R. I. P. Tom Stoppard
◆朝刊に,英国の脚本家・トム・ストッパードの訃報が載っていた。
彼の名前が僕の中ではそこそこ大きなものであることを知らないまま,かみさんが教えてくれたのだ。
ストッパードはチェコ出身の亡命ユダヤ人で,享年88。
第二次世界大戦中,チェコを脱出した先のシンガポールから日本軍の侵攻を逃れてインドに向かう際に父親を亡くしているというから,日本という国に抱く印象は,あまりよくなかったかもしれない。
有名なところでは,毀誉褒貶相半ばするあの「恋に落ちたシェイクスピア」の脚本で,アカデミー賞を受賞している。
本来は舞台演劇の人で,シェイクスピアの「ハムレット」の脇役に焦点を当てた「ローゼンクランツとギルダースターンは死んだ」で,トニー賞を受賞している。
◆この「ローゼンクランツとギルデンスターンは死んだ」は映画化もされており,実は僕にとっては,20代のころにDVDで観て以来,個人的にとても愛着のある映画だったりする。

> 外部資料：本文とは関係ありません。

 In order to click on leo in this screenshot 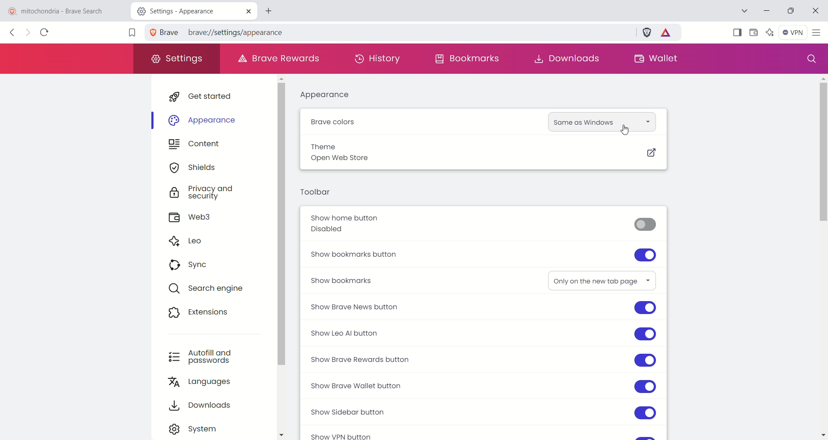, I will do `click(191, 240)`.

主役の2人を,若き日の(というか,映画デビューしたばかりの)ゲイリー・オールドマンとティム・ロスが演じている。
アンチ・クライマックスなとぼけた映画で,ほとんどが主役2人の掛け合いで占められている。
数奇な宿命を背負う(挙動の一つ一つがやけに大仰で芝居がかった)王子のとばっちりで,理不尽な死が約束されている(が,無論そんなこととはつゆ知らない)「脇役」の2人。

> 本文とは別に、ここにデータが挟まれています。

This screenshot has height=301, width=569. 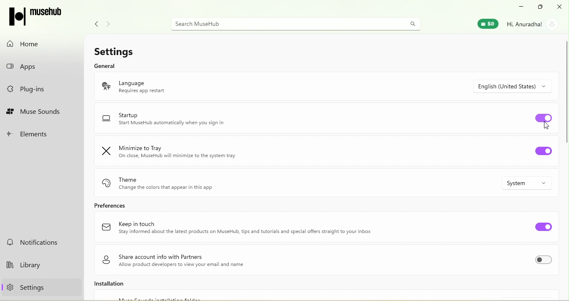 What do you see at coordinates (36, 289) in the screenshot?
I see `settings` at bounding box center [36, 289].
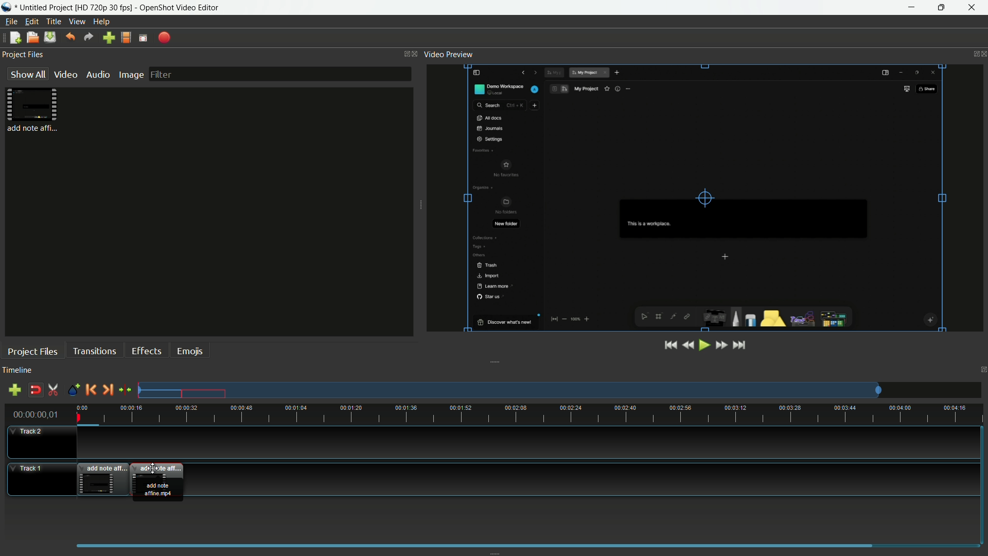 The width and height of the screenshot is (988, 556). What do you see at coordinates (703, 197) in the screenshot?
I see `preview video` at bounding box center [703, 197].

オールドマン扮するローゼンクランツがコインを拾い,手すさびにコイントスを始めるが,何回やっても「表」しか出ない。
ロス扮する連れのギルデンスターンは理屈っぽい男で,不可思議な現象にあれこれ説明をつけようとするが,呑気で間抜けな相方のローゼンクランツは,ほとんど聞いていない。
掛け合いの間に,ローゼンクランツはアルキメデスの原理を再発見したり,ビッグマックを思わせるハンバーガーを発明したりしているのだが,2人は気に留めることもなく,会話を続けていく。
その裏側で,ハムレットの物語は着々と進行し,2人は訳もわからぬまま,死の運命に引き寄せられていく……
◆映画ではもう一つ,テリー・ギリアム監督ーー英国の伝説のコメディー集団・モンティパイソンの,ほぼオックスブリッジ出身者ばかりの主要メンバー中唯一のアメリカ人で,主にアニメーションを担当,数少ない出演スケッチの中では「スペインの異端審問官」が当たり役だったーーの「未来世紀ブラジル」の脚本も,ストッパードが手がけている。
ただし,これについてはギリアムが著書の中で,ストッパードが脚本に収拾をつけられず,結局彼から脚本を取り上げ,他の脚本家にバトンタッチすることで収まりをつけた旨を,苦々しげに綴っている。
ストッパードは演劇人らしい偏屈な人で(リチャード・カーティス監督の「アバウト・タイム」に登場する,気難しくて毒舌家の,主人公の居所の家主氏が,イメージにピッタリだ),ギリアム本人だって相当付き合いにくそうな,なかなかヒネクレた人なのだが,このときばかりは大変な思いをしたようだ。

日本の配給会社が勝手につけた「未来世紀」という
枕詞は,蛇足以外の何ものでもない。
ちなみに,作中では懐メロの「ブラジル」が何度か
流れるが,作品の舞台は歌詞の中のブラジルとは
真逆の,近未来の英国と思しきディストピアである。
◆何にせよ,「ローゼンクランツとギルデンクランツは死んだ」と「未来世紀ブラジル」という,大好きな英国映画2本に関わっていることで,ストッパードは僕にとって,特別な名前であり続けてきた。